Track and Field is a difficult comparison to our beloved Association --one is a battle of man vs man vs man vs man; and the other team vs team, only in the relays do you have "teams;" and even in the NBA where, on any given night, an individual can carry a team to victory: he still carried a TEAM. Track is strictly man vs man, as in the simplistic breakdown of boxing: "One man punches another man harder and more frequently," track is (again K.I.S.S.ing it here, folks): "I ran waaaaay faster than you." The actual competitions and nature of the distances --over 200 M pro racers are too close in skill for acts of brazen celebratory excess-- in T n F leave very little room for style or swag as opposed to the NBA where in-game style is self-evident. But stylistically what is galling about Bolt is that not only does he carry himself with unlimited confidence and showmanship pre and post-race, during the races he still carries that "swag" along with his invisible jetpack and the perfect form that allows his 6'5" frame to effortlessly eclipse others who should, by all previous track measures and conventions, be eclipsing HIM!

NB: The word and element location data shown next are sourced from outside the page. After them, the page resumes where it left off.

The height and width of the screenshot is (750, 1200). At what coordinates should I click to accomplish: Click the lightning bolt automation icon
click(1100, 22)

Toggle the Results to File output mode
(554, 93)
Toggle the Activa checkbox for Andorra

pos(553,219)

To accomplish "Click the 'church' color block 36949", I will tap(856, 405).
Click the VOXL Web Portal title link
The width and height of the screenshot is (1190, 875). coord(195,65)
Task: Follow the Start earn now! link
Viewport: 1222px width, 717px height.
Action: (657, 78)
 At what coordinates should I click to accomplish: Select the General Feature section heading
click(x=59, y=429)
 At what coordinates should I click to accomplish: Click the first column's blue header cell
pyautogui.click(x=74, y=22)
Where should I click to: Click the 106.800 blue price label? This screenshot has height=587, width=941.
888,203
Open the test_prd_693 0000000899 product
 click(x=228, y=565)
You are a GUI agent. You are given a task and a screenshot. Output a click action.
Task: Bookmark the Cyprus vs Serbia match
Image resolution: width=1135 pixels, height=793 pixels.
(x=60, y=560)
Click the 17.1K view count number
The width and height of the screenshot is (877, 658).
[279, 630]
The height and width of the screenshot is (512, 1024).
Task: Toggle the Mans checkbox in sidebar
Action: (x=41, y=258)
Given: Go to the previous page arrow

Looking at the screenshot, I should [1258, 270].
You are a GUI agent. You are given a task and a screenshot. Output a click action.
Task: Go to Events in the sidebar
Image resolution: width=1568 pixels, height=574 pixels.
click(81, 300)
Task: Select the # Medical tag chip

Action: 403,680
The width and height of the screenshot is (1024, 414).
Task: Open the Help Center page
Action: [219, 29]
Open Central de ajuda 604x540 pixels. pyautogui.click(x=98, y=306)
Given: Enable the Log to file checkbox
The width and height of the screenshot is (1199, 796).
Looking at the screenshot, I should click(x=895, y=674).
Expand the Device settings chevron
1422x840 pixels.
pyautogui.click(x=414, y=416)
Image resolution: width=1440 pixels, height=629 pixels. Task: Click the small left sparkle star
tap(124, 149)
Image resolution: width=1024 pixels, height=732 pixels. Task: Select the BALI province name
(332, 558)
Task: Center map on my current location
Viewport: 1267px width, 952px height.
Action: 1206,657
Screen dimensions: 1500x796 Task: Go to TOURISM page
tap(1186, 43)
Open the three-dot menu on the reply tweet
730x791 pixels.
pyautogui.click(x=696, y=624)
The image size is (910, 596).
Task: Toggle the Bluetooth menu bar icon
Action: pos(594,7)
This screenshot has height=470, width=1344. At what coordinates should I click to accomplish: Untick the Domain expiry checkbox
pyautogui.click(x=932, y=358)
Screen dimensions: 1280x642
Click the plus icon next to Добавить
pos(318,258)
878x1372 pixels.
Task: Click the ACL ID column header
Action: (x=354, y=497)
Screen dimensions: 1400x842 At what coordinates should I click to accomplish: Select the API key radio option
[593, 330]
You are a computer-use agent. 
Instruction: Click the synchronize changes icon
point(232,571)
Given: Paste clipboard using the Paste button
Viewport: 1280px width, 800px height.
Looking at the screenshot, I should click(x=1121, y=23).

Watch the replay of the race closely and witness the utmost calm that his body maintains from start to finish; as other racers begin gnashing their teeth, tensing their bodies on each stride, and grimacing from the lactic acid coursing through their veins --no doubt begging for this very public humiliation to end; Bolt is beginning to grin, his countenance at the very worst pains of the sprint, slightly more expressive than "Uh-oh, did I remember to pay the cable bill this month?" and not near the Munch-eaen "Baby, Come Back! She didn't mean nothing!" expression of his "competitors." Where before in track the signposts of style and swagger were superficial commodities: Carl Lewis' black wraparound shades at the '84 Los Angeles games, Michael Johnson's gold Nike spikes in '96 Atlanta and '00 in Sydney; Bolt, has delivered with himself an article-free swag that is as much breezy, Jamaican, palm-lined, beach as it muscle-bound giraffe with the heart of a tiger that broke free from Dr. Moerau's island. In Beijing last summer with an untied shoe, dude, slowed in the final 35 meters of the 100 and still won gold. Again, people pre-Bolt did not win races by having untied shoelaces and definitely not by slowing down with a third of the race left to run...

I have a fair amount of intimacy in "the racing sports" (2000 US National Team Development Camp, Holler!) and an adage that a former mentor of mine once said rings hollow with Bolt. To paraphrase my old coach: "There comes a time in every race, where every single competitor has a neon-sign above their heads saying 'Kick my ass' and that's when you crush them." Yet, with Bolt, the neon-sign is swinging above the competition's collective heads before the race has even begun. The men lined up next to him are less his rivals and more dead men walking.